We are hiring Full-Stack Data Engineers across multiple levels (Junior through Senior Manager) to design, build, and deliver secure, scalable data solutions for complex client environments.

This is a hands-on engineering role where you will work across data ingestion, transformation, operational workflows, and decision-support systems. You’ll partner closely with client stakeholders to translate ambiguous problem statements into robust, production-ready solutions.

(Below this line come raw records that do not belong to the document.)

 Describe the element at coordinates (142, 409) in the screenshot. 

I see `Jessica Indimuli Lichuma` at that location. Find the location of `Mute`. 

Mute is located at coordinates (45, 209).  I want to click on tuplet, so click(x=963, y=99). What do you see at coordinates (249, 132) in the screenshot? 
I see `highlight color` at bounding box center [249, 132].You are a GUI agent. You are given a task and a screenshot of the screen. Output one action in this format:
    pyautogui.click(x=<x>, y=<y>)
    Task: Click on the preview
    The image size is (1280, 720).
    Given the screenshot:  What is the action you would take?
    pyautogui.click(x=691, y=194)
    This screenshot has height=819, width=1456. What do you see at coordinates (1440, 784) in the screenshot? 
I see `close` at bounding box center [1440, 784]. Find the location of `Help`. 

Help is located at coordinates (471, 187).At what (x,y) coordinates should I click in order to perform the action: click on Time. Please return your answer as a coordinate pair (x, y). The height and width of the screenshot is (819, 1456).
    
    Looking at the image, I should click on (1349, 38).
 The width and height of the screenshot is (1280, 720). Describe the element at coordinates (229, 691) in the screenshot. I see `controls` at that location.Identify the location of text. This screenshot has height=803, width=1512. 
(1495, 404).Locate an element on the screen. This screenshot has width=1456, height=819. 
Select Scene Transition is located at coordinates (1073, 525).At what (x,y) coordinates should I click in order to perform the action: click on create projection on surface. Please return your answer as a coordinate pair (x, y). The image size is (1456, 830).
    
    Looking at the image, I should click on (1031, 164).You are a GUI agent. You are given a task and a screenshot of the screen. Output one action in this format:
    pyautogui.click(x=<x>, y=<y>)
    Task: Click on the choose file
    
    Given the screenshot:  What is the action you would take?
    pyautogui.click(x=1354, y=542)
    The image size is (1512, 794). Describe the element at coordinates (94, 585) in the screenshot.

Engineers in this role combine strong software fundamentals with a consultative mindset, contributing both technically and strategically to long-term client outcomes.


Key Responsibilities

  • Solution Design: Analyse complex client challenges and architect secure, scalable data and workflow solutions.
  • Data Engineering: Build and maintain robust data pipelines, integrations, and transformation processes to support analytics and operational use cases.
  • Workflow Development: Design and implement operational workflows and decision-support tools that improve how organisations operate day-to-day.
  • Applied AI & Analytics: Collaborate with specialists to integrate machine learning and advanced analytics into real-world systems.
  • Engineering Excellence: Write high-quality, maintainable code and contribute to scalable system design across the stack.
  • Mentorship & Knowledge Sharing: Support junior engineers, promote best practices, and contribute to internal capability development.
  • Client Partnership: Work closely with client teams, building trusted relationships and acting as a technical advisor throughout delivery.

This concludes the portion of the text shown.